The report says a typical example is the Chao Phraya basin development scheme, Thailand's first and most important, in which irrigation projects were initially developed in the lower Chao Phraya to use all the excess runoff from the four tributaries to provide irrigation water to six million rai ( one rai = 1,600 m2)in the lower central plains.

However demand for irrigation development compelled the Irrigation Department to build more irrigation projects upstream in the tributaries which resulted in a dramatic drop in storage at the big dams and other irrigation projects further downstream in the lower Chao Phraya.

The report says huge sums of taxpayers' money can be saved if only planning and implementation of projects would take a broader view and take into consideration other projects that already exist and are planned and designed more with the needs and aspirations of end users, sustainable development of the nation's water resources, and more appropriate and efficient use of the water. The government spends 40 billion to 50 billion Baht (US$ = 39 Baht) every year on water resource management. Most of this still seems to result in poor management of this dwindling resource.

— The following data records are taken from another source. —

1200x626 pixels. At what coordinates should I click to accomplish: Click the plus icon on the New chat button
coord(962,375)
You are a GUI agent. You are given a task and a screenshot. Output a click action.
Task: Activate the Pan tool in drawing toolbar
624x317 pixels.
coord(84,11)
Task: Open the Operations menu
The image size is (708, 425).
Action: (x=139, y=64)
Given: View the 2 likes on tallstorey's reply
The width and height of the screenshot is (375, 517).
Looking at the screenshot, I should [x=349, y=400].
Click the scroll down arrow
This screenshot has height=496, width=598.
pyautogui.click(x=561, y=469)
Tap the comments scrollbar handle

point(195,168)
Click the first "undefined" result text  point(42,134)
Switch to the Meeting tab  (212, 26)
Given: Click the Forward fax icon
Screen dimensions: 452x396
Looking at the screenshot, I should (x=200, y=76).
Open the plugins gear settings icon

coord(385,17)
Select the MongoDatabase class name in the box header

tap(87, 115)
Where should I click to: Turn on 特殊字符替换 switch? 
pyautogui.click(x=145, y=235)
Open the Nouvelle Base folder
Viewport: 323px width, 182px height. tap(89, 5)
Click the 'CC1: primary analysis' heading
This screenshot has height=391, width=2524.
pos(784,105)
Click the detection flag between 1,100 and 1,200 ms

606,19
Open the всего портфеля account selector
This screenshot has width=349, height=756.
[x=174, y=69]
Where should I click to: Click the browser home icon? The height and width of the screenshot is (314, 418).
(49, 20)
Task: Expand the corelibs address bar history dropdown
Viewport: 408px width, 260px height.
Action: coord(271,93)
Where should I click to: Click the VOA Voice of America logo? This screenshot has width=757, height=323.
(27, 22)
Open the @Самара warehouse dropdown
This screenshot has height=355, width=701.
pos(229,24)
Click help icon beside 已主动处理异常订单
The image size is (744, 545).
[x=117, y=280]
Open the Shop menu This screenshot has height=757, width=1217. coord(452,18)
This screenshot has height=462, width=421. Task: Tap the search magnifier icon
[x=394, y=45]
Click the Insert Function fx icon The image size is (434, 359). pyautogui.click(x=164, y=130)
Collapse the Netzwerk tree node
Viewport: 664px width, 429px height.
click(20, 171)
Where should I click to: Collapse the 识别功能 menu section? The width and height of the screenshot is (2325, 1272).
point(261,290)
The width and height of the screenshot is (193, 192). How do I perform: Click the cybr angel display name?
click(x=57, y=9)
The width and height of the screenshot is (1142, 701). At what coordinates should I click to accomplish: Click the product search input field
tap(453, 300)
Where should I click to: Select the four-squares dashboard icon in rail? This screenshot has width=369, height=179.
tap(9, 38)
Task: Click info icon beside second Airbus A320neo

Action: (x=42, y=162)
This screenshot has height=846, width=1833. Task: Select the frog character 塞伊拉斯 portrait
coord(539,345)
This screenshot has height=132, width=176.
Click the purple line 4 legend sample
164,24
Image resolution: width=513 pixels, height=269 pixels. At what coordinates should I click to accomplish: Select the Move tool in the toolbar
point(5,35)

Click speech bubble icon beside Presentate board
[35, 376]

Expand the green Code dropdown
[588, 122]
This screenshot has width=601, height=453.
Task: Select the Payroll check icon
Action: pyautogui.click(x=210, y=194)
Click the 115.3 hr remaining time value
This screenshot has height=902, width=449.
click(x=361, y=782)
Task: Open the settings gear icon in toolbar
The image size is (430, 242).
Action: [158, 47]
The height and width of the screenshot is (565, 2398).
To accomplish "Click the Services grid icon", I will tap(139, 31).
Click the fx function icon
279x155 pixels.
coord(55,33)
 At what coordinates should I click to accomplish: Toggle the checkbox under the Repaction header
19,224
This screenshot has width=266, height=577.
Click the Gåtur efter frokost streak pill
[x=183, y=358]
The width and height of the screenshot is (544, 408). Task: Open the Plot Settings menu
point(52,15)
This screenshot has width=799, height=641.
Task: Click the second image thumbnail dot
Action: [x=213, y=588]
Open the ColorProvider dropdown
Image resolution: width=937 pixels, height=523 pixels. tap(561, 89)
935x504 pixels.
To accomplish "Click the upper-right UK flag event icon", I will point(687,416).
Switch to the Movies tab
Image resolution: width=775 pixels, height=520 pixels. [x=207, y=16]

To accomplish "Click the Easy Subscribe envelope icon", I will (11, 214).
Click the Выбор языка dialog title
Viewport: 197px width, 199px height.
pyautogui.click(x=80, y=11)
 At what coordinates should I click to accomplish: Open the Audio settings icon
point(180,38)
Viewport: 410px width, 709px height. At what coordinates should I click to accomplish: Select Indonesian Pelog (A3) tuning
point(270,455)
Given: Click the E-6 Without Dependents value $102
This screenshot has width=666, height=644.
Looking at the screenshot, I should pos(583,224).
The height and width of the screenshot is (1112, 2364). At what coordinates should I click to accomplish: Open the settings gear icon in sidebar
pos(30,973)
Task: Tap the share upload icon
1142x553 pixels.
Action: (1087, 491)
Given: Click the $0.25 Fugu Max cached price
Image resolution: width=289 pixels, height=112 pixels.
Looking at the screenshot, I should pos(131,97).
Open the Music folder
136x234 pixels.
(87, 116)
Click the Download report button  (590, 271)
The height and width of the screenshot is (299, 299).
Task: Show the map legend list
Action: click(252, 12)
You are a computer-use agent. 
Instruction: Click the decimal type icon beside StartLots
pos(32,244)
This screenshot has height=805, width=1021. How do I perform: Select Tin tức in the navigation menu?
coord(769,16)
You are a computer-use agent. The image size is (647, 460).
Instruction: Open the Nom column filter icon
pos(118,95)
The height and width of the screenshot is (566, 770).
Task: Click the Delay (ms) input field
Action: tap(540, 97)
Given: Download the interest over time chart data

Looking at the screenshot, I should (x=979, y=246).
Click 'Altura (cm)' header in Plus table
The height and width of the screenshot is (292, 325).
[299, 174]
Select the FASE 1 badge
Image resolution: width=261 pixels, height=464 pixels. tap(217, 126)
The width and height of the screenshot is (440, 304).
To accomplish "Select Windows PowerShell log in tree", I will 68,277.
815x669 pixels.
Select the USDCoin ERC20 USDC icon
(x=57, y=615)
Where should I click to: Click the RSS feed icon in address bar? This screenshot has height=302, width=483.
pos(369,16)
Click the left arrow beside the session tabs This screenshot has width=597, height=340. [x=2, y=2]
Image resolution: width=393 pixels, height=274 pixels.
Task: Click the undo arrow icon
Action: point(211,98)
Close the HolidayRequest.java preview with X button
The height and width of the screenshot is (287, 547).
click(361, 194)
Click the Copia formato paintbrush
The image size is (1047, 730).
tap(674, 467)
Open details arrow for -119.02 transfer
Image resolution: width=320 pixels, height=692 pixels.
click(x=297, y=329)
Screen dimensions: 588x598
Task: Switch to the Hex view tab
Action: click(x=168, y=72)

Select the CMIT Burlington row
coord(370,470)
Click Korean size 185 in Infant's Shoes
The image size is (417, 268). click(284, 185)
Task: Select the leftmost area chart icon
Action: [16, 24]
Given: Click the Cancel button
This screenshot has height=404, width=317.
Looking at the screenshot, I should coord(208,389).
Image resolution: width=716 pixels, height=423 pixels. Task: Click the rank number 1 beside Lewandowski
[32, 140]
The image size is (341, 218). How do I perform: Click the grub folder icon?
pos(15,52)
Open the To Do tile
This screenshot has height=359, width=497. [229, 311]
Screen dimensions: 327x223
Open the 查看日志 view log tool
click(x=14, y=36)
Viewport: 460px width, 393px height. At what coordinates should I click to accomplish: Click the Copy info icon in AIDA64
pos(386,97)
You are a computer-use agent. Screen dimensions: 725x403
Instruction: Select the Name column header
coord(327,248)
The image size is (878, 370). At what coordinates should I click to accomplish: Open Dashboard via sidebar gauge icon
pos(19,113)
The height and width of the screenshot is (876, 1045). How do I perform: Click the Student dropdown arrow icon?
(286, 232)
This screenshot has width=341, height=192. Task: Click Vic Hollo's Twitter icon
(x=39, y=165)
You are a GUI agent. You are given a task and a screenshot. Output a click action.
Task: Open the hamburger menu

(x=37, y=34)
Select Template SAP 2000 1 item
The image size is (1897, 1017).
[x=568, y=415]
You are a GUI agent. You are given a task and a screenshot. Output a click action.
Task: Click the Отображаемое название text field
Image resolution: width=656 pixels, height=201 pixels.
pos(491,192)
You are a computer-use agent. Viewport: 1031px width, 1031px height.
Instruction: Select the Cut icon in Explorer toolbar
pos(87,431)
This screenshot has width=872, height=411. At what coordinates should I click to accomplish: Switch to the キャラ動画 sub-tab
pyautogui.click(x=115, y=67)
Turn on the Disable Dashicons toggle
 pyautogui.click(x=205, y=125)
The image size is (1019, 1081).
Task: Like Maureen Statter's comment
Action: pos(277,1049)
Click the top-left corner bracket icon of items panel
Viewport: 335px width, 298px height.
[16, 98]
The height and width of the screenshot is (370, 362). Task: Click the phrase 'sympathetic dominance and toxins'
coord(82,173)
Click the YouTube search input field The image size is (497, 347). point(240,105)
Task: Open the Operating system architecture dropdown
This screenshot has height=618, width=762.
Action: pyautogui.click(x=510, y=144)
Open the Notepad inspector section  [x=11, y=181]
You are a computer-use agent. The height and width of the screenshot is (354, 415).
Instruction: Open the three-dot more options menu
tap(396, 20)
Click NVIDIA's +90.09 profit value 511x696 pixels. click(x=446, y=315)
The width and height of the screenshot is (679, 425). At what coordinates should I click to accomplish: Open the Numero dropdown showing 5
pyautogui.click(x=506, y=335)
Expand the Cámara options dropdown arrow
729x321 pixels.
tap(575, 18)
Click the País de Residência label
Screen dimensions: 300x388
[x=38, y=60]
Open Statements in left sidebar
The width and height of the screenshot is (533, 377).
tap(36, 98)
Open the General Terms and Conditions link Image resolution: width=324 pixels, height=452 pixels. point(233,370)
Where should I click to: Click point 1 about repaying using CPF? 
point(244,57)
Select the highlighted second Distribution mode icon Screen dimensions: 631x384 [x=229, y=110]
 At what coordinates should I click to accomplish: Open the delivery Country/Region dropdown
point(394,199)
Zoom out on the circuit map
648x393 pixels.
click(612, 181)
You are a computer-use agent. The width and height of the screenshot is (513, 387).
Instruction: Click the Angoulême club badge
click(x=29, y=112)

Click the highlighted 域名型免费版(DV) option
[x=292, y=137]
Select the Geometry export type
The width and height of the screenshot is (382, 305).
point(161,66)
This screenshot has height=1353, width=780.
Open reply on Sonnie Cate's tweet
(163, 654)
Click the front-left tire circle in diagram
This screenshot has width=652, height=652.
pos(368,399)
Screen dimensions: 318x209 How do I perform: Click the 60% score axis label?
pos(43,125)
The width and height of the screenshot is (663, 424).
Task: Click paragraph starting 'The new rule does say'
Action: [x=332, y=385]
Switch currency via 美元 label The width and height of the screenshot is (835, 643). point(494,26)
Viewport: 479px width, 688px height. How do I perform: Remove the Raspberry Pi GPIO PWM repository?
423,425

As the demand for water increases due to population growth, as well as expansion of industrial and service sectors, all agencies involved in water resource development are preparing plans to construct more projects. However, these projects are planned and implemented without a consultative process involving end-users and other parties who have their own vested interests in the development of water resources.

"Each department prepares its own plan and program without any coherence or direction," the report says. Worse still, the report adds, the programs of most agencies remain the same with little changes and each year only increments are made to the previous year's budget, meaning there is little transparency in the process and that there is little understanding of proper water resource management.

A report in early 1999 on the Improvement of Efficiency in Water-Resource Management commissioned by the Office of the Civil Service Commission also pointed to the same inefficiencies and shortcomings.

The report tells of the strange way government agencies involved in water resource development demarcate their turfs. For instance, the division of labour among departments involved in constructing wells to provide potable water for villages is based on the size of the tubes installed in wells being constructed, supposedly because they are expressly specialised and equipped to do the particular job.

The report's author, Dr Pathan Suwanmongkol of Sukhothai Thammathirat University, said: "No one really knows how much waste is caused by duplication of work such as when government agencies end up accumulating the same type of manpower, costly machinery and equipment which could have been shared."

The report concludes that the Thai government must immediately formulate a program to streamline the water resources management process in the country and that a serious attempt needs to be made to strengthen the institution(s) that would be responsible for water resources management and development. This would require increasing capacity, and improving water resources planning and development of infrastructure and policies. Because of the current political and entrenched culture associated with water resources management, any real change must come from without the country and with new and fresh approaches.

"Thailand's agencies must solicit assistance from international water resources management and engineering consultant firms that have the necessary experience of dealing with strengthening institutional water resources management capacity in a tropical, rice-based agricultural system, and which have an intimate understanding of the Thai culture, its people, language, agricultural systems, water resources, and rural traditions to become effective."